** Your goal **
Pull every line with "magnifier" from the entries below.

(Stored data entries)

▼

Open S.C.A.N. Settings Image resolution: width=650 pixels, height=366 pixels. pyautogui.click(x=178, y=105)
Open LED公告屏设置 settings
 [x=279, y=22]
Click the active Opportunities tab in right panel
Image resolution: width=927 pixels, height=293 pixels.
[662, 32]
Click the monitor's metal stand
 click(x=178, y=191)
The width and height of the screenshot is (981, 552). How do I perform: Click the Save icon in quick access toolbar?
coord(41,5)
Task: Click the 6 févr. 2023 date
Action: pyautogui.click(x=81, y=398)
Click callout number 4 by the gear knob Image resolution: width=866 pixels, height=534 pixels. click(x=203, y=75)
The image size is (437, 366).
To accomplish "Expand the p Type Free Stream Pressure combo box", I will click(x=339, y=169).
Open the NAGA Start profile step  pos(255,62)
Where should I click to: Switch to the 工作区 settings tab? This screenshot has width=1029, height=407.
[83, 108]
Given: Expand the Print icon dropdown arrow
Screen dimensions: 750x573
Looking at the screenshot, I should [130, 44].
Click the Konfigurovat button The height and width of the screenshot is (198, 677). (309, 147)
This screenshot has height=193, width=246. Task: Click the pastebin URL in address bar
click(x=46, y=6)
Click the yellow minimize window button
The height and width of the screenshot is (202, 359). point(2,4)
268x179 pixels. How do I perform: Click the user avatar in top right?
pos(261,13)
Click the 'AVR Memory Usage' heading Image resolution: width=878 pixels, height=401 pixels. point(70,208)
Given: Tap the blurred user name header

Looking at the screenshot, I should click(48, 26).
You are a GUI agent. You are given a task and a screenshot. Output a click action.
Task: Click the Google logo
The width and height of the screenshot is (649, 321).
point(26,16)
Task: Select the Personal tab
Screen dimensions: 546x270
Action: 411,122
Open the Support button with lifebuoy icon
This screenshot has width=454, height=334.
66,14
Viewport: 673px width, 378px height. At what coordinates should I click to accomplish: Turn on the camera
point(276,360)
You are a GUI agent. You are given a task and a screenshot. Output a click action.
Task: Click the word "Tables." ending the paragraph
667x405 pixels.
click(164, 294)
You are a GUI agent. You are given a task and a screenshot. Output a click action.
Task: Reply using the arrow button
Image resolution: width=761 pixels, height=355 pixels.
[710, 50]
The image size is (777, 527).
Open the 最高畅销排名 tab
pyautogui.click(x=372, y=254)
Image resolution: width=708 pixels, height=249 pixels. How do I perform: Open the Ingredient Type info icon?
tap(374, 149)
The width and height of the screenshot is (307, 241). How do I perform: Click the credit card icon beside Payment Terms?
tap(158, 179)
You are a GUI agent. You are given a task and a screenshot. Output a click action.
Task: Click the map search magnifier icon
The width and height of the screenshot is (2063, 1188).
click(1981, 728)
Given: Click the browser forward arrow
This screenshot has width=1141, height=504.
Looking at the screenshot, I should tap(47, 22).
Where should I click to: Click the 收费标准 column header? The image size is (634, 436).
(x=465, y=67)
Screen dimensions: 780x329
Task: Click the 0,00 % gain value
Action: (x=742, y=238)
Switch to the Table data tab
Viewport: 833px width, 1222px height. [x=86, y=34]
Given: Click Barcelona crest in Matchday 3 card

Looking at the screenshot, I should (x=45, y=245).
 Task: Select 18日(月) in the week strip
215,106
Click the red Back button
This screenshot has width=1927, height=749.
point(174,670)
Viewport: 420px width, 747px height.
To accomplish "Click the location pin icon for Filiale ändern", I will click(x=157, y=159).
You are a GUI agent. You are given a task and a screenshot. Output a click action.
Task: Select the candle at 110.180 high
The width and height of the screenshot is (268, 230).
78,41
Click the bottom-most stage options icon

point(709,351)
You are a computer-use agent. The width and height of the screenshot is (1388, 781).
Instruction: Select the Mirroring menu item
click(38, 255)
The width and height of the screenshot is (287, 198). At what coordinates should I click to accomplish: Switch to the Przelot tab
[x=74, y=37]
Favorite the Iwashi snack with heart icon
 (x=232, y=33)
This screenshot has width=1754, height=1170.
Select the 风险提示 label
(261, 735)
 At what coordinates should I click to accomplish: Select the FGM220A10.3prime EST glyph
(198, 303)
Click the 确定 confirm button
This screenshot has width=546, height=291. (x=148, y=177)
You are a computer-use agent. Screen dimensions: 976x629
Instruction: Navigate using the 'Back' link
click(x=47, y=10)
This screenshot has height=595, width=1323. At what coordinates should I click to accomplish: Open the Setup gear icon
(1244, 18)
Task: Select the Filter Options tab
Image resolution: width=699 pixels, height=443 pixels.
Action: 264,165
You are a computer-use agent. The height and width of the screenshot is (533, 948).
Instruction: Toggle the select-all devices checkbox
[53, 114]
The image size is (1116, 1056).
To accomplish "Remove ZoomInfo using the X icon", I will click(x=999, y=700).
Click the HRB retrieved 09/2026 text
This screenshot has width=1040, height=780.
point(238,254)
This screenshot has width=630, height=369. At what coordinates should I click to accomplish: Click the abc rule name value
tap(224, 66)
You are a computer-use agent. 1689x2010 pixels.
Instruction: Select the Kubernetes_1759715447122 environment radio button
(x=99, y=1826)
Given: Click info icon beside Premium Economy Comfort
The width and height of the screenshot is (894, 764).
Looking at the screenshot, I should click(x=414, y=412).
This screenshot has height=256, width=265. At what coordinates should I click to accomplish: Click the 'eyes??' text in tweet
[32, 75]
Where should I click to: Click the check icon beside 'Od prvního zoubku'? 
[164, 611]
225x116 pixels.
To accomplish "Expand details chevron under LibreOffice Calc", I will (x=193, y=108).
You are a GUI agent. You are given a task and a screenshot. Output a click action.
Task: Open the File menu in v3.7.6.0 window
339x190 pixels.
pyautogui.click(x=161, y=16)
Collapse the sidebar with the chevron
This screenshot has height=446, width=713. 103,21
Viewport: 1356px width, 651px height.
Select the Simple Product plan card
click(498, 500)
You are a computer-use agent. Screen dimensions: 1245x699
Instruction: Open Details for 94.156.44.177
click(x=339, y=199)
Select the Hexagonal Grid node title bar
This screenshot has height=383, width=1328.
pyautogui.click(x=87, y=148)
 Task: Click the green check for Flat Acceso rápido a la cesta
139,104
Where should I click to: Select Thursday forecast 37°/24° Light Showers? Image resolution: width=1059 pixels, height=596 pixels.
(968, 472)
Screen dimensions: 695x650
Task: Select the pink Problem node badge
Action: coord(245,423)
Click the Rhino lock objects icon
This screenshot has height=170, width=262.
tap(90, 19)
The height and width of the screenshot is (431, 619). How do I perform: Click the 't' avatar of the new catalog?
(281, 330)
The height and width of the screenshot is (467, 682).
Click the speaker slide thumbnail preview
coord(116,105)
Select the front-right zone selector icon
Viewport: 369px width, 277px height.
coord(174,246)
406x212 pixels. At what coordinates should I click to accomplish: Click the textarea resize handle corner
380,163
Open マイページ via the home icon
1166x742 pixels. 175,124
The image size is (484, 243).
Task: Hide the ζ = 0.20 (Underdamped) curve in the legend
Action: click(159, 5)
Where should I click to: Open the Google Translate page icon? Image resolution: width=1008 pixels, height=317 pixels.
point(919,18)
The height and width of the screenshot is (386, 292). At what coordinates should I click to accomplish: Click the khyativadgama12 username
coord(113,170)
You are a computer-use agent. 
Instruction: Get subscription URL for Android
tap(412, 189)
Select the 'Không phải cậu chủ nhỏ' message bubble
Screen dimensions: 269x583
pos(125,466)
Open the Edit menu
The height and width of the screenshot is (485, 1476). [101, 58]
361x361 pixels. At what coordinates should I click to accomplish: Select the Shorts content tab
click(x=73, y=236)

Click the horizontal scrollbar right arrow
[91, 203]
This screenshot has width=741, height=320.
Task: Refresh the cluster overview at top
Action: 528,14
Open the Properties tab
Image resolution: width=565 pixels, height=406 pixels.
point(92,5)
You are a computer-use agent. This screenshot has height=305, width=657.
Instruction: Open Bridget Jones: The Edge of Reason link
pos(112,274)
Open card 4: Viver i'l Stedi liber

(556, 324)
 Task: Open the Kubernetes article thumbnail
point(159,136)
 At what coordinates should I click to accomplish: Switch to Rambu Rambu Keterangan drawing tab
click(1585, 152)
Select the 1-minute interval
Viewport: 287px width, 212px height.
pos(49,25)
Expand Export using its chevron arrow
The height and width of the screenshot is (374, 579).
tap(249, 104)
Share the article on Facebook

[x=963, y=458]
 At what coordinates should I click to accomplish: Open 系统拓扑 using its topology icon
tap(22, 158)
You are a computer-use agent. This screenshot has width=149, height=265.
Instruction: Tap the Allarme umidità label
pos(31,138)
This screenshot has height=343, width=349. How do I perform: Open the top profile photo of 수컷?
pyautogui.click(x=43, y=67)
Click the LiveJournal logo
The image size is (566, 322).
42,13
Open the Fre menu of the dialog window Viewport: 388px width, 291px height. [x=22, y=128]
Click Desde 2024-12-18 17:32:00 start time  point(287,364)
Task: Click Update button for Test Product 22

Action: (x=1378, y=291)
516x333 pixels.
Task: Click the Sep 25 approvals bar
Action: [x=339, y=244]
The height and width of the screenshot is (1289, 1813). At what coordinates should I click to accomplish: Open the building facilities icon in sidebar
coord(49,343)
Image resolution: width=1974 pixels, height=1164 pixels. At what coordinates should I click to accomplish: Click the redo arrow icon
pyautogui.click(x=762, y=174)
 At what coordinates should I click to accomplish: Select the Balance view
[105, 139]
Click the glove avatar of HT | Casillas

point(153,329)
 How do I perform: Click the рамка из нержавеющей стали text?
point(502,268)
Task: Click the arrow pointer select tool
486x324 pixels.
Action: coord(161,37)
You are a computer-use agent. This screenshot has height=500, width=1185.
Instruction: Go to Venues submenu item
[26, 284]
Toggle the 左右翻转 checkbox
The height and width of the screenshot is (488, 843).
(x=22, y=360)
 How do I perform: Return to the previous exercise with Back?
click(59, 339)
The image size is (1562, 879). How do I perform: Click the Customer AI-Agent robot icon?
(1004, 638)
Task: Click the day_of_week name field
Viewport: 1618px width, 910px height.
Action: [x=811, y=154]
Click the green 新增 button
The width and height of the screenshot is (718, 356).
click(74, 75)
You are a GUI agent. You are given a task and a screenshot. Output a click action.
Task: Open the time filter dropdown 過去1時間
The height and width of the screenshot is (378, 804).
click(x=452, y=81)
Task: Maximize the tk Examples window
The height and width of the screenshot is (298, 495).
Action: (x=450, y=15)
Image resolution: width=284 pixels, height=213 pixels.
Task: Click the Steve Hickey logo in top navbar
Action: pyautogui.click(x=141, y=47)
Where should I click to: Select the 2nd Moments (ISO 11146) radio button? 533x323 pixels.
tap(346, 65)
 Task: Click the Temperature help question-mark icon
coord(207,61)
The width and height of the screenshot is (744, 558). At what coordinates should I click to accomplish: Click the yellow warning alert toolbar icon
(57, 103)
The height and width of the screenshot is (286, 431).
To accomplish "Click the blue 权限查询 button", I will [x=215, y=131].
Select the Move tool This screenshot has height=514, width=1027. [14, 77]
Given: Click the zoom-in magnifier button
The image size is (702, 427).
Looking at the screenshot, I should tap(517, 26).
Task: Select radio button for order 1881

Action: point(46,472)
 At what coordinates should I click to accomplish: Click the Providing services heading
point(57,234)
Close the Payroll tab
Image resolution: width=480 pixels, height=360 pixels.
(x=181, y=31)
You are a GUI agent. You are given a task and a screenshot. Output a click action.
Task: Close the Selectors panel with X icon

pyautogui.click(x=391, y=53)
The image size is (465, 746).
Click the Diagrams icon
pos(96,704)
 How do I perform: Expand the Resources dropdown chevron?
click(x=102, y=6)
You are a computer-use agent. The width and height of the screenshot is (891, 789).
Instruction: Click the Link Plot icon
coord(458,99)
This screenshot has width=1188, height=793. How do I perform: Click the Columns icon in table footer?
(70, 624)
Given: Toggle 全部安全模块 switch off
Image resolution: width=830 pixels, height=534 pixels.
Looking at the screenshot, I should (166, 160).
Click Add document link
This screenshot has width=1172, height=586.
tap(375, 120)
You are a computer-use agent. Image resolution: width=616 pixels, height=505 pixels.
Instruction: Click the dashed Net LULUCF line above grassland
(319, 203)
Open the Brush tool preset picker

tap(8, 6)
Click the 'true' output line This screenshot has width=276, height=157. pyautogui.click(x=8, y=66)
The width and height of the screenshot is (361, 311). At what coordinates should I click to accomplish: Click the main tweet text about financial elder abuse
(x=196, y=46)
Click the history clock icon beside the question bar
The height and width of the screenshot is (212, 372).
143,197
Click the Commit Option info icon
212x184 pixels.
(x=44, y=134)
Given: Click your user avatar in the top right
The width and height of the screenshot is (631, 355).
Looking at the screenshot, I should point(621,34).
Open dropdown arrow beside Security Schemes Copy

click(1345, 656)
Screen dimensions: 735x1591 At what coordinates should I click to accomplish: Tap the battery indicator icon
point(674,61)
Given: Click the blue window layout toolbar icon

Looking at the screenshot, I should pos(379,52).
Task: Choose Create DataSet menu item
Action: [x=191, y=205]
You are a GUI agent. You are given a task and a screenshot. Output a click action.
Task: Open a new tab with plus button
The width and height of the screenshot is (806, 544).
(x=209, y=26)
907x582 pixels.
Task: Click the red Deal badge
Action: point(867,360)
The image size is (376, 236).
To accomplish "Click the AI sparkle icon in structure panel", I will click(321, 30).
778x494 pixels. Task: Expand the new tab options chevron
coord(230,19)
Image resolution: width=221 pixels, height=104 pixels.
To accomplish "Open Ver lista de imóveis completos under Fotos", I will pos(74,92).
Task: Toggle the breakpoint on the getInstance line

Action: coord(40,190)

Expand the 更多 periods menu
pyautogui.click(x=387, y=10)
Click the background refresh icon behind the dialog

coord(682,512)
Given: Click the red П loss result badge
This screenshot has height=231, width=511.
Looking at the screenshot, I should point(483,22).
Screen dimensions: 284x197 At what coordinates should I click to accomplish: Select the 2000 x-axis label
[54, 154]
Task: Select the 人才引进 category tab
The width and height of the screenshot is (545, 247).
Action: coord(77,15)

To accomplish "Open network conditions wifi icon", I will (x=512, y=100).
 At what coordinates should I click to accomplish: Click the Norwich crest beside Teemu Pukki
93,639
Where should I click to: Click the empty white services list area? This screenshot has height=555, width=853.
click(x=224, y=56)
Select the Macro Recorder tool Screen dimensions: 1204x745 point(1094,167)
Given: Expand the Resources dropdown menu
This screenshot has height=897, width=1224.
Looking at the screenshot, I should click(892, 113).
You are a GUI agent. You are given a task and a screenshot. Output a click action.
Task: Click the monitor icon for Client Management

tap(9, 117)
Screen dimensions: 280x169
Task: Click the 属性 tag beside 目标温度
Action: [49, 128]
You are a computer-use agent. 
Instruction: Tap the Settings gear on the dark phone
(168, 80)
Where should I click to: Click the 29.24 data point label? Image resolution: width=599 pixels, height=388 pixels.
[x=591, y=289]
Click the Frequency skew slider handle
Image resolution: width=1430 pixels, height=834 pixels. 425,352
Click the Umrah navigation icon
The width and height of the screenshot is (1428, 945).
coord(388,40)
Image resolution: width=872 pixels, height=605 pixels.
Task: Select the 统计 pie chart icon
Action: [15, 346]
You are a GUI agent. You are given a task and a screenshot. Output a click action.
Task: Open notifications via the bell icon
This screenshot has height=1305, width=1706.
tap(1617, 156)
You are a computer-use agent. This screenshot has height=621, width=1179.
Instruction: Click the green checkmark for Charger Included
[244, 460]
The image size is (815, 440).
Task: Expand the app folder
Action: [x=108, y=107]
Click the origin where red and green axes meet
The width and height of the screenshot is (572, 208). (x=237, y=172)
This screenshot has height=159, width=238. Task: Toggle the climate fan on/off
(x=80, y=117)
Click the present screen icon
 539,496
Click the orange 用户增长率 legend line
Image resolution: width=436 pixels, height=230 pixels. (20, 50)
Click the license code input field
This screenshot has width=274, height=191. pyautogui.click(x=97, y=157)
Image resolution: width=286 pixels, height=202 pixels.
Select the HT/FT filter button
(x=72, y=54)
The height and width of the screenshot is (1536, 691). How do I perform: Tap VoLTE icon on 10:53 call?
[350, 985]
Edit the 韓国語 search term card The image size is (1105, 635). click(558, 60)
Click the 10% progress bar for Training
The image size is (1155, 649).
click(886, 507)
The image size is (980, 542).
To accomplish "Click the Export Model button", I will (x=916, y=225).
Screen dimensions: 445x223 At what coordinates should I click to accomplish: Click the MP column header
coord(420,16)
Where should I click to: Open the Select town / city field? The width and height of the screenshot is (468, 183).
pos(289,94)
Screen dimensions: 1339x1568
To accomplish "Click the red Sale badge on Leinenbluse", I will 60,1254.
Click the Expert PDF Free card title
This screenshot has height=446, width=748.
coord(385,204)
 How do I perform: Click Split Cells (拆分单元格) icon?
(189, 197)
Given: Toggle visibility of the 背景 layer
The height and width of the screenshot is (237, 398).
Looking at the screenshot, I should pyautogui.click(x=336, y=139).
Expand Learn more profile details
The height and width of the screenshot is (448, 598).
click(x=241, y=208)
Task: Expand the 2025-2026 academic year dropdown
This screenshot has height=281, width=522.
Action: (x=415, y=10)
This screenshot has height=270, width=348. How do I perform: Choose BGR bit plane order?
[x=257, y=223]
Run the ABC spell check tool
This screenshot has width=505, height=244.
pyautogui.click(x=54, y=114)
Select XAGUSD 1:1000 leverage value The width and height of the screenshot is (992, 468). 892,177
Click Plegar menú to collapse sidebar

▲

** Result for this task **
Task: Click the map search magnifier icon
Given: Click the zoom-in magnifier button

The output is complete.